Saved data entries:
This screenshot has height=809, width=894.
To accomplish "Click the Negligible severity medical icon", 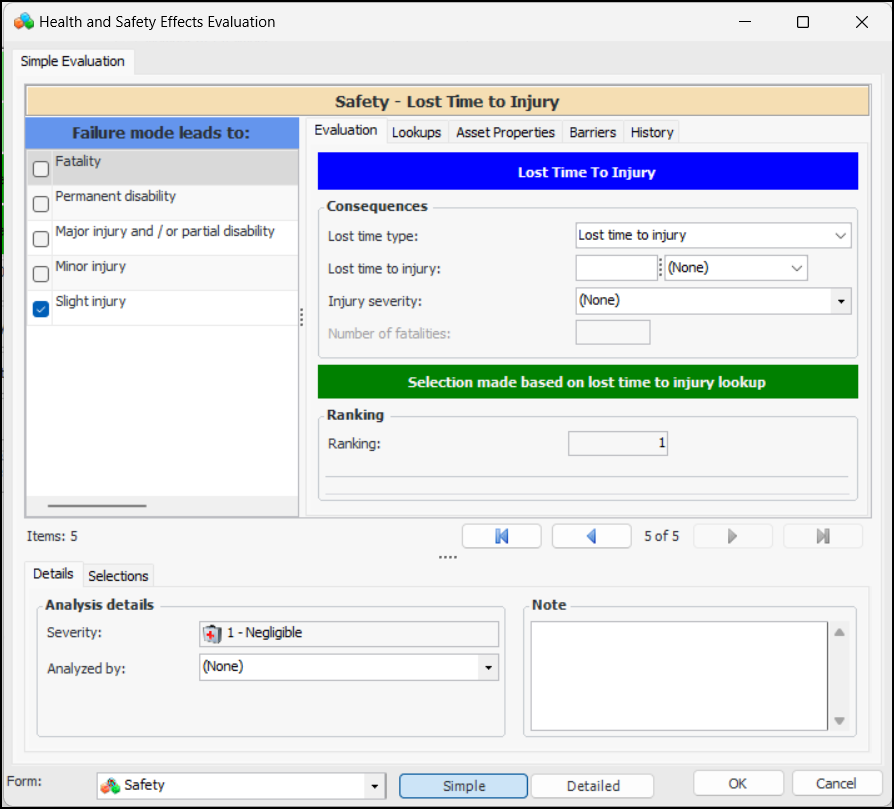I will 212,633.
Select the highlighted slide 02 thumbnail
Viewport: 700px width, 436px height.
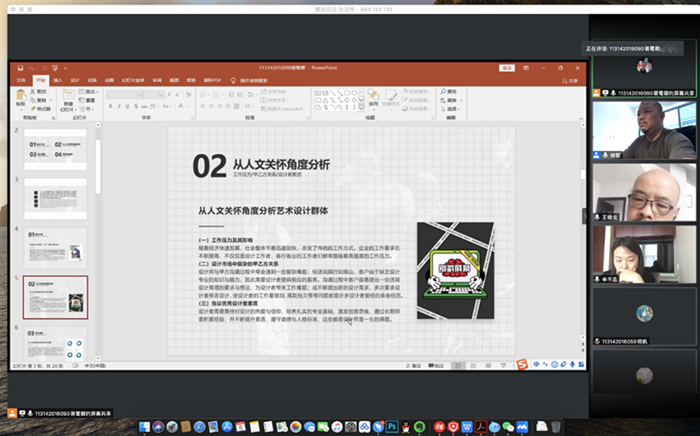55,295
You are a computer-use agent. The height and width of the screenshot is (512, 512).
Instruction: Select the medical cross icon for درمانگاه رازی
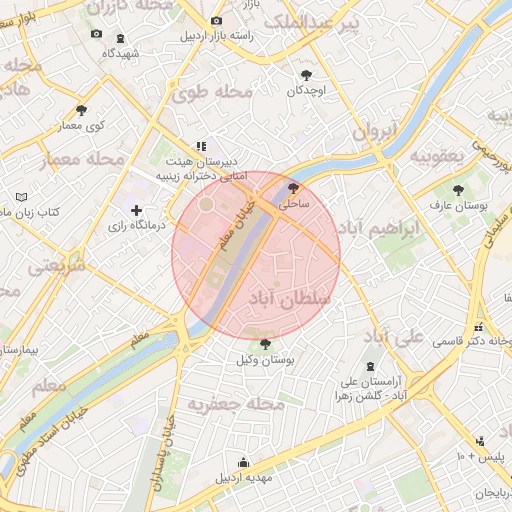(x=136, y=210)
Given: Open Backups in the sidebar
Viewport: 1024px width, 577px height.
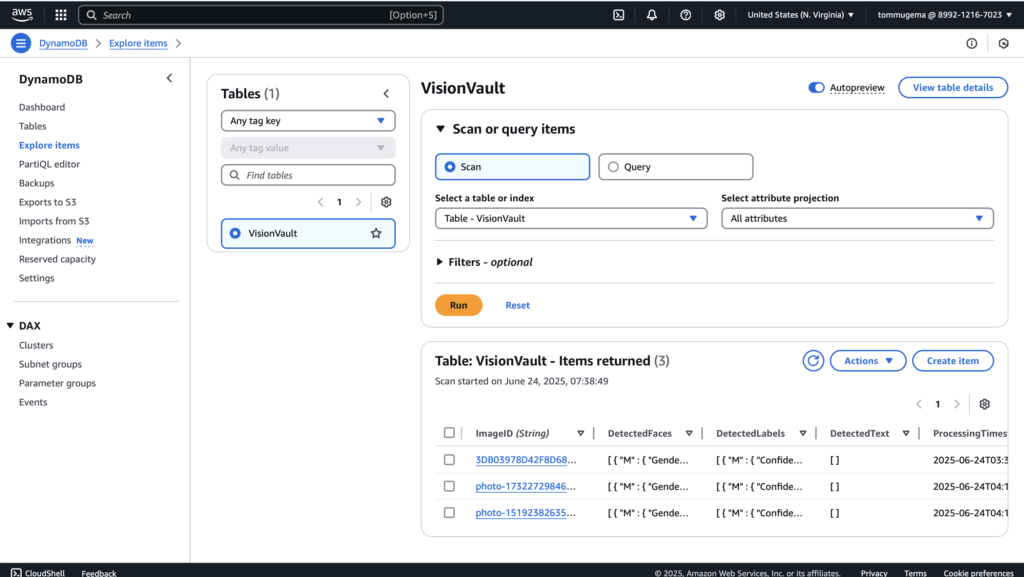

[What is needed]: Reproduce the lines from the line containing "You are a computer-use" through the end of the records, including their requests, and multiply every coordinate in the answers by 1.75, rounding to the nearest whole number with halves rounded up. Omit the pictures from your reproduction.

[Exercise answer]:
You are a computer-use agent. The height and width of the screenshot is (512, 512).
Instruction: Select the medical cross icon for درمانگاه رازی
(x=238, y=368)
Given: Open Backups in the sidebar
Viewport: 1024px width, 577px height.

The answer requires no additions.